== Extrait du texte
L'art de la guerre
Stratégie du golpe global
Manlio Dinucci
Mardi 24 mai 2016
Quelle liaison y a-t-il entre des
sociétés géographiquement,
historiquement et culturellement
éloignées, du Kosovo à la Libye et à la
Syrie, de l’Irak à l’Afghanistan, de
l’Ukraine au Brésil et au Venezuela ?
Celle d’être emportées dans la stratégie
globale des Etats-Unis, exemplifiée par
la «géographie» du Pentagone. Le monde
entier s’y trouve divisé en «aires de
responsabilité», chacune confiée à un
des six «commandements combattants
unifiés» des Etats-Unis : le
Commandement Nord couvre l’Amérique du
Nord, le Commandement Sud l’Amérique du
Sud, le Commandement Européen la région
comprenant Europe et Russie, le
Commandement Afrique le continent
africain, le Commandement Central
Moyen-orient et Asie, le Commandement
Pacifique la région Asie/Pacifique. Aux
six commandements géographiques s’en
ajoutent 3 opérant à l’échelle mondiale
: le Commandement stratégique
(responsable des forces nucléaires), le
Commandement pour les opérations
spéciales, le Commandement pour le
transport.
A la tête du Commandement Européen se trouve un général ou un amiral
nommé par le président des Etats-Unis,
qui assume automatiquement la charge de
Commandant suprême allié en Europe.
L’Otan est ainsi insérée dans la chaîne
de commandement du Pentagone,
c’est-à-dire opère fondamentalement en
fonction de la stratégie étasunienne.
Celle-ci consiste en l’élimination de
tout Etat ou mouvement politico/social
qui menace les intérêts politiques,
économiques et militaires des Etats-Unis
qui, bien qu’étant encore la plus grande
puissance mondiale, sont en train de
perdre du terrain face à l’émergence de
nouveaux sujets étatiques et sociaux.
Les instruments de
cette stratégie sont multiples : de la
guerre ouverte -voir les attaques
aéronavales et terrestres en
Yougoslavie, Afghanistan, Irak et Libye-
aux opérations secrètes conduites dans
ces pays comme dans d’autres,
dernièrement en Syrie et Ukraine.
Pour ces opérations le Pentagone
dispose des forces spéciales, environ 70
000 spécialistes qui « chaque jour
opèrent dans plus de 80 pays à l’échelle
mondiale ». Il dispose en outre d’une
armée ombre de contractors
(mercenaires) : en
Afghanistan, documente Foreign Policy,
les mercenaires du Pentagone sont
environ 29 000, c’est-à-dire trois pour
chaque soldat étasunien ; en Irak
environ 8 000, deux pour chaque soldat
étasunien.
====
== Votre travail ==
(a) Recopiez le passage de l'article sur la stratégie globale des États-Unis qui commence à « Celle-ci consiste en » et se termine à « étatiques et sociaux. ».
(b) Donnez la suite de l'article sur la stratégie globale des États-Unis à partir de l'endroit où il s'arrête.
La liste qui suit n'a aucun rapport avec l'article sur la stratégie globale des États-Unis.
== Entrées fournies
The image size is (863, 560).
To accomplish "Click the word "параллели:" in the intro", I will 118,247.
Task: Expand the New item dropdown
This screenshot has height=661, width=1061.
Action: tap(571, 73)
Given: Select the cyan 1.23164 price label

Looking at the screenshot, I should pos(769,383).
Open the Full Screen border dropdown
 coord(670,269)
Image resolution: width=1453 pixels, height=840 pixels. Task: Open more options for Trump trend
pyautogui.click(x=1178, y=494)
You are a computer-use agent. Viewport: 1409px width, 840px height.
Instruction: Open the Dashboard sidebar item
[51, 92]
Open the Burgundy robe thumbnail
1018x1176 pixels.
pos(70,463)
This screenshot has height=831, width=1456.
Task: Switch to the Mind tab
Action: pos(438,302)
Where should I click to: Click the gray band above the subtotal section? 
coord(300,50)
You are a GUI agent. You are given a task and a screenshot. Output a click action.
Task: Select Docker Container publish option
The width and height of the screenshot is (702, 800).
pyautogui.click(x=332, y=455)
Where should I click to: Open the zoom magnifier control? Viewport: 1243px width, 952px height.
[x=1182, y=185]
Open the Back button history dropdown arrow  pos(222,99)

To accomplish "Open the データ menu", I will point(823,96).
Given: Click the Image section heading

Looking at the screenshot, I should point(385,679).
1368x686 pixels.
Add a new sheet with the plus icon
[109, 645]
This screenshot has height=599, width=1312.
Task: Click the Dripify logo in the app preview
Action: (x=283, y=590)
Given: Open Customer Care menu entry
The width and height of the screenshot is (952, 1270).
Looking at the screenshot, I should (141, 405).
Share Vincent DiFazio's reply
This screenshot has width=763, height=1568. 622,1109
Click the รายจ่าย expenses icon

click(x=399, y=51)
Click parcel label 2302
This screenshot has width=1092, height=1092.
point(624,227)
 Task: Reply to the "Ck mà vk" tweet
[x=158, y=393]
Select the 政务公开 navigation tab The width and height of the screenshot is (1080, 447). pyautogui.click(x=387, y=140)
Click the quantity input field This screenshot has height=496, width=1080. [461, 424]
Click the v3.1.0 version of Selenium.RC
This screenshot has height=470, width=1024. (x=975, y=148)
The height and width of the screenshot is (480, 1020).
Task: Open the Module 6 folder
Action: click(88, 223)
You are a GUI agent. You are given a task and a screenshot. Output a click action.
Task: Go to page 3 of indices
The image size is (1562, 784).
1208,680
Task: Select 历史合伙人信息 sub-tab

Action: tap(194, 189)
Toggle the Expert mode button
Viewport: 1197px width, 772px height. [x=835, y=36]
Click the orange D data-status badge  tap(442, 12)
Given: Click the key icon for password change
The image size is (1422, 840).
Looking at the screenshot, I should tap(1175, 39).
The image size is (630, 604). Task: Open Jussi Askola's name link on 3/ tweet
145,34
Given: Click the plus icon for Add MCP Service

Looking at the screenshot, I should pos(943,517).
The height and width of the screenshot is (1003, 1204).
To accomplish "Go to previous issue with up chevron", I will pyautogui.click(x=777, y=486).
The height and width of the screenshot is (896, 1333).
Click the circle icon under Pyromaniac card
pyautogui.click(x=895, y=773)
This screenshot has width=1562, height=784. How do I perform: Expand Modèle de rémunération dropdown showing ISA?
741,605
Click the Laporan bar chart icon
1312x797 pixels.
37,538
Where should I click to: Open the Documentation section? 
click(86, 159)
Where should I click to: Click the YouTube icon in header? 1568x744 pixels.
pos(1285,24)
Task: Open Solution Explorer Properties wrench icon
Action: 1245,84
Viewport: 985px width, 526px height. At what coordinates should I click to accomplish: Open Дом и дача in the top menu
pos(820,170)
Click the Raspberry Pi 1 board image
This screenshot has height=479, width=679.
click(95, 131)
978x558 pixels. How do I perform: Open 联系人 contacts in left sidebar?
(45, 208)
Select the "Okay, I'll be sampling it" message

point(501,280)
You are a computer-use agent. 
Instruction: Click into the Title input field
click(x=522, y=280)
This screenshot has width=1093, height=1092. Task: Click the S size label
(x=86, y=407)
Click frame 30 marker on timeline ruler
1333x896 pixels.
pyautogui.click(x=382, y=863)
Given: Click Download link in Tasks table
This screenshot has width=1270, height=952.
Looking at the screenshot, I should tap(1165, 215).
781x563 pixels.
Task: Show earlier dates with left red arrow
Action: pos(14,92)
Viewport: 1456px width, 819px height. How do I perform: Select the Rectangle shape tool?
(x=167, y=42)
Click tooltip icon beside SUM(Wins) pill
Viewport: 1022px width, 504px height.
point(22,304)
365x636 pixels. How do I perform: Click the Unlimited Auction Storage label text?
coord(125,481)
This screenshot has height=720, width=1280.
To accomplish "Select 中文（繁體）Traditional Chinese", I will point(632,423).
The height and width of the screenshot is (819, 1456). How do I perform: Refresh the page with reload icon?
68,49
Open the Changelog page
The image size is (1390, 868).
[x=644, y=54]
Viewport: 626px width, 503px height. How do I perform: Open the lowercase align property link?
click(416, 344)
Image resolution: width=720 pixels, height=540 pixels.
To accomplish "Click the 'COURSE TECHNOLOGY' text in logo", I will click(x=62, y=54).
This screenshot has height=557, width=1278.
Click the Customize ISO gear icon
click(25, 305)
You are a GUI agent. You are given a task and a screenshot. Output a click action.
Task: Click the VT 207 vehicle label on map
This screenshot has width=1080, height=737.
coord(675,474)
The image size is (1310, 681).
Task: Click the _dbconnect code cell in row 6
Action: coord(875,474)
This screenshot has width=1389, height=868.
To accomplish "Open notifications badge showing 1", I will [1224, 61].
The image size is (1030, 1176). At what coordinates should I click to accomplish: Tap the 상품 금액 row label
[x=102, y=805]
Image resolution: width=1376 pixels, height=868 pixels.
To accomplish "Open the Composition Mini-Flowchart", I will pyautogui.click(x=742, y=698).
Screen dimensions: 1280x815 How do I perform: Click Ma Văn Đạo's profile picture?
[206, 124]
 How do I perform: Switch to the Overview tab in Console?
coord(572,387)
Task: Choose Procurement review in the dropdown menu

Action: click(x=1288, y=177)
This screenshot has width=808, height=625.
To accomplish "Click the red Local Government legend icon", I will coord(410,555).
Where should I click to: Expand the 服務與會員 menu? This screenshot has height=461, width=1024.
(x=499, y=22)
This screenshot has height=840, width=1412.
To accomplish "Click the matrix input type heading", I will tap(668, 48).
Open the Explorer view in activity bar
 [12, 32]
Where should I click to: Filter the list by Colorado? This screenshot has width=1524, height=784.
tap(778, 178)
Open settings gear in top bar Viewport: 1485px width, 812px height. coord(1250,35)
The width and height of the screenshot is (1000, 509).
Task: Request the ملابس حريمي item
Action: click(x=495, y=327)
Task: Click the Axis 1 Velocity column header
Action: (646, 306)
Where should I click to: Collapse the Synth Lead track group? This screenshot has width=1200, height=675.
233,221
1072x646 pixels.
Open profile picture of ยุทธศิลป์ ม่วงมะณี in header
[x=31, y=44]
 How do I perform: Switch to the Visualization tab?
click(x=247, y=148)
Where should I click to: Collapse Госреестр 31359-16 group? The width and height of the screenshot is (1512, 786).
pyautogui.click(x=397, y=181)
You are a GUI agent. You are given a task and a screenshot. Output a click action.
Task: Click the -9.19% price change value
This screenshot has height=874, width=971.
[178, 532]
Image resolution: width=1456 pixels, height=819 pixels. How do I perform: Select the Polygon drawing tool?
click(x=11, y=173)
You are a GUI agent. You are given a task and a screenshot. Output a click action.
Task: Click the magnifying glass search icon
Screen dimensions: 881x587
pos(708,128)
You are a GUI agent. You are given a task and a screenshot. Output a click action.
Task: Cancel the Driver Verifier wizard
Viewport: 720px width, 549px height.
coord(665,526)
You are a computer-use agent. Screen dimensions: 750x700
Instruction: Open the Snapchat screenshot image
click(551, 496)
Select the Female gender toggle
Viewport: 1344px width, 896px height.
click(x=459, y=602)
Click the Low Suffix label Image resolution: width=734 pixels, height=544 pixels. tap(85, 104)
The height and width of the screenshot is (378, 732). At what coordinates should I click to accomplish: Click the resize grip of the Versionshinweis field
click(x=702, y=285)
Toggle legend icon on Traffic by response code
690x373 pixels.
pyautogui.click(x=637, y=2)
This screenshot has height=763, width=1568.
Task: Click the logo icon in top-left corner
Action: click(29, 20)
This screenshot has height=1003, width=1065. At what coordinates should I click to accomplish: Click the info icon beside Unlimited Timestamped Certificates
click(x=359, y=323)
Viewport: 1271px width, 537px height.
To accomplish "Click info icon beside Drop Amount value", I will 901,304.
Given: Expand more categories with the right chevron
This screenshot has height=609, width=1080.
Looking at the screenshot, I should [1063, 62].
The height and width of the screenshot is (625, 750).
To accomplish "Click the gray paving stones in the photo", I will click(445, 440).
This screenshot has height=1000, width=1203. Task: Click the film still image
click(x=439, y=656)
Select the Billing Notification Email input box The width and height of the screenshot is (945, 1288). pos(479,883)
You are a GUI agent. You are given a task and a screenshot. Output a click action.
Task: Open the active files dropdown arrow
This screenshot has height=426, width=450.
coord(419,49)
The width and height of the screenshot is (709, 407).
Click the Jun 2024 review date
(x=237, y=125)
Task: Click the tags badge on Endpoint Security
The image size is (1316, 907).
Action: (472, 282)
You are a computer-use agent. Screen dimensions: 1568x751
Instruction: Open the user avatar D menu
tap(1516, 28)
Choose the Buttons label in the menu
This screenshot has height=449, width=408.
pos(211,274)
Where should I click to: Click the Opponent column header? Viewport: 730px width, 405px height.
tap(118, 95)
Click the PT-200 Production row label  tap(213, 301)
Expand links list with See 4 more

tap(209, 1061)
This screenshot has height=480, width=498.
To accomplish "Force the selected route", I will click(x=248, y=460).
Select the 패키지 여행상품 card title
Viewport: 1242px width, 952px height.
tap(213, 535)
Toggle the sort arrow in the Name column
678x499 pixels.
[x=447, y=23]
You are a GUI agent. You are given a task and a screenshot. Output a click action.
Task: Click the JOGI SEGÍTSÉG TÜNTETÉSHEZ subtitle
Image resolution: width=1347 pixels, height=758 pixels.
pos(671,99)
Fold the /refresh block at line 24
====
== Réponses par tâche ==
(a)
Celle-ci consiste en l’élimination de
tout Etat ou mouvement politico/social
qui menace les intérêts politiques,
économiques et militaires des Etats-Unis
qui, bien qu’étant encore la plus grande
puissance mondiale, sont en train de
perdre du terrain face à l’émergence de
nouveaux sujets étatiques et sociaux.

(b)
Aux mercenaires du Pentagone s’ajoutent ceux de la tentaculaire
Communauté d’intelligence
(renseignement) comprenant, en plus de
la Cia, 15 autres agences fédérales. Les
mercenaires sont doublement utiles : ils
peuvent assassiner et torturer, sans que
cela soit attribué aux USA, et quand ils
sont tués leurs noms n’apparaissent pas
dans la liste des morts. En outre le
Pentagone et les services secrets
disposent des groupes qu’ils arment et
entraînent, comme les groupes islamistes
utilisés pour attaquer de l’intérieur la
Libye et la Syrie, et ceux néo-nazis
utilisés pour le coup d’Etat en Ukraine.
Autre instrument de la même stratégie, ces « organisations
non-gouvernementales » qui, dotées de
moyens énormes, sont utilisées par la
Cia et par le Département d’Etat pour
des actions de déstabilisation interne
au nom de la « défense des droits des
citoyens ».
Dans le même cadre
entre l’action du groupe Bilderberg -que
le magistrat Ferdinando Imposimato
dénonce comme «un des responsables de la
stratégie de la tension et des
massacres» en Italie, et celle de l’Open
Society de l’ «investisseur et
philanthrope George Soros», artisan des
«révolutions colorées».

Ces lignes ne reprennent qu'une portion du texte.